In Geneva we stood for something. In our hour of need, we reaped the harvest of a principled and active foreign policy practice, in the votes and supportive speeches we received from our natural constituency, variously identifiable as the global South and Russia, or the NAM plus Russia and China, or G77 plus Russia. Mao ze Dong identified the crucial question of strategy as “Who are our friends? Who are our enemies?” and commended the building of the broadest possible united front, uniting all those who can be united, neutralizing those intermediate elements who cannot, and isolating the main adversary. Without clarity in identification of who one’s friends are, one cannot build the broadest possible united front and succeed. In Geneva last week we may have applied the tactics of Zizek’s Lenin, of a high risk pushing for an endgame while we could have stopped short and capitulated in a compromise on sovereignty masked as consensus, but our approach was more Lennon than Lenin. We won “with a little help from our friends”.

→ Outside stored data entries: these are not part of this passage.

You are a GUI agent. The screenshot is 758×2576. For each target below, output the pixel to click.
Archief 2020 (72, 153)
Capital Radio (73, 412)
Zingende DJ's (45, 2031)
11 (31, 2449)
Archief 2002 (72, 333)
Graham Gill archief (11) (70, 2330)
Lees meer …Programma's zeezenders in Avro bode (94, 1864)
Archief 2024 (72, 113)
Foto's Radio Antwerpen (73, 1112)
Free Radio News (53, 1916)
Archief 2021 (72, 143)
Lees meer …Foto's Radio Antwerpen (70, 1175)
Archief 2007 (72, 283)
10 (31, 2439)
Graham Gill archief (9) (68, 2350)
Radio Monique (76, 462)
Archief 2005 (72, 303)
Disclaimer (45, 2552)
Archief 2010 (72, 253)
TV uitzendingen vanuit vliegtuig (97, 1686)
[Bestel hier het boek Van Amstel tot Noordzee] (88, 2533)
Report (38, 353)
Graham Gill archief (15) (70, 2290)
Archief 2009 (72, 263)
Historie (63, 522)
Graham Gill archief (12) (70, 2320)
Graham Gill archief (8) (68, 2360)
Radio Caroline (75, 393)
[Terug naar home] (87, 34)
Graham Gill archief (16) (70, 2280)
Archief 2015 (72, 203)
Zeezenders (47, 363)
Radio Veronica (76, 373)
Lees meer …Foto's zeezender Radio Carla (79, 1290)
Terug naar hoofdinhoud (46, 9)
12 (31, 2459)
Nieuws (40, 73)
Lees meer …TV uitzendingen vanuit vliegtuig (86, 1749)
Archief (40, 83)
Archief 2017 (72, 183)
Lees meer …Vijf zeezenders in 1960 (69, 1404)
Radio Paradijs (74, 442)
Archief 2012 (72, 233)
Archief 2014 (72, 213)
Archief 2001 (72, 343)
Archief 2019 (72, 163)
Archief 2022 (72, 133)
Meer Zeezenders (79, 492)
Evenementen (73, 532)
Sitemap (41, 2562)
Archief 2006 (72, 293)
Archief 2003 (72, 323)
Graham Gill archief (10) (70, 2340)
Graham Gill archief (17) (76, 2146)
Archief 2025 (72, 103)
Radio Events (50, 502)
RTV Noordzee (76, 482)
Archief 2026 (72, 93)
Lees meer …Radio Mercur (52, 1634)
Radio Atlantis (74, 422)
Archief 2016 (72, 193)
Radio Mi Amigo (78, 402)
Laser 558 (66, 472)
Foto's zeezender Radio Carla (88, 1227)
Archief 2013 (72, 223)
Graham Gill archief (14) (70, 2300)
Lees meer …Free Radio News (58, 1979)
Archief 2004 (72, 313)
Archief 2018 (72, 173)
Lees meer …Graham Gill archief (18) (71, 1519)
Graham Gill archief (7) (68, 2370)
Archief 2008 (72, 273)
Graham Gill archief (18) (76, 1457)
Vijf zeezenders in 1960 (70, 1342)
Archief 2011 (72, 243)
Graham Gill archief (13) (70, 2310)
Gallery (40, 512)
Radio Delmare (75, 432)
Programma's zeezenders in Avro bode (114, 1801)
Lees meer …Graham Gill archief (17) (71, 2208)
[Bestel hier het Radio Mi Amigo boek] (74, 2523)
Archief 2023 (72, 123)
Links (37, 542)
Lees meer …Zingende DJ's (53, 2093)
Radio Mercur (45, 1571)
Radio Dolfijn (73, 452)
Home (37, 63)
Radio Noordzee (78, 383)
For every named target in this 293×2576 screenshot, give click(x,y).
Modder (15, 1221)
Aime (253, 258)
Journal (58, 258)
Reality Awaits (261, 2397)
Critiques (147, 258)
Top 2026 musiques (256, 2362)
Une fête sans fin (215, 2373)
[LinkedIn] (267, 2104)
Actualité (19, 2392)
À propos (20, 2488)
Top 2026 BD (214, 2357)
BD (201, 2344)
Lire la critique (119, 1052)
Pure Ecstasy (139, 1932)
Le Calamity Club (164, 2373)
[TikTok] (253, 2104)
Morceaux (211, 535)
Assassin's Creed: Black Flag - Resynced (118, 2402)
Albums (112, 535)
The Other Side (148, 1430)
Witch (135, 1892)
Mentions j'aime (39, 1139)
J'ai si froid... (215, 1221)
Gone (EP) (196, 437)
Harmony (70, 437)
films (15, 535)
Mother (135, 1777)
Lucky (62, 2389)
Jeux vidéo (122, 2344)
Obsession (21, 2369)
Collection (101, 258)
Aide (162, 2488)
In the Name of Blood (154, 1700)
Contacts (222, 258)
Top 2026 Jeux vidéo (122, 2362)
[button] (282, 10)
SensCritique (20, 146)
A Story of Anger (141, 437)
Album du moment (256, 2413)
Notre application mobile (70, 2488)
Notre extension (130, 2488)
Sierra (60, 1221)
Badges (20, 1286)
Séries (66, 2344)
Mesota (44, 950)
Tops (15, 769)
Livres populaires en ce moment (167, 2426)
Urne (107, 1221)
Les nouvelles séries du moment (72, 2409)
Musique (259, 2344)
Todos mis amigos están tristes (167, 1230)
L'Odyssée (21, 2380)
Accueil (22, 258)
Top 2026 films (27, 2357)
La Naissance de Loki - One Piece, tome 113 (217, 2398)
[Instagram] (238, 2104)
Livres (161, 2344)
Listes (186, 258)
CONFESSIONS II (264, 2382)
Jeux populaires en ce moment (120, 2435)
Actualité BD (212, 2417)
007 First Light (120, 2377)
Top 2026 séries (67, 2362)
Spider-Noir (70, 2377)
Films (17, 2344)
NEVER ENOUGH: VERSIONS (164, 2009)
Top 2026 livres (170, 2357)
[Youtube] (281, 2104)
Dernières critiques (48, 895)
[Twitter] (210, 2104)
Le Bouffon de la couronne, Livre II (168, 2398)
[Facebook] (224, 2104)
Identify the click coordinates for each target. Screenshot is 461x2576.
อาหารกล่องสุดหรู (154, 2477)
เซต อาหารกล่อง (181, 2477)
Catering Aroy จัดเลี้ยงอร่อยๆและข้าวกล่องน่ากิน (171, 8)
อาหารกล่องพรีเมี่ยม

As Cuba has proved, one cannot defend the national interest by being narrowly nationalist; one has to be internationalist in order to defend and protect the Patria. Geneva was a miniature diplomatic Dien Bien Phu or Bay of Pigs for the EU. Of the many comments on Sri Lanka’s victory (and the many congratulations that came my way) the most accurate was in an email and fax from DEW Gunasekara, who wrote both on his behalf as well as that of his party. Currently Minister of Constitutional Affairs and National Integration, DEW is the leader of the Communist Party, but more pertinently he was the International Affairs Secretary of that party when I first knew him more than three decades ago. Revealing that the Cabinet had been meeting, monitoring the Geneva HRC proceedings real time, with President Rajapakse expressing optimism at the result, reminiscing that he had known me from my days as an undergraduate at Peradeniya, and making a poignant reference to his late friend and my father Mervyn, comrade DEW correctly summed up the Geneva outcome: “it was a historic session reflecting the growing role of the new world balance of forces”. None can do a Kosovo on Sri Lanka: wrong century, wrong continent, wrong country.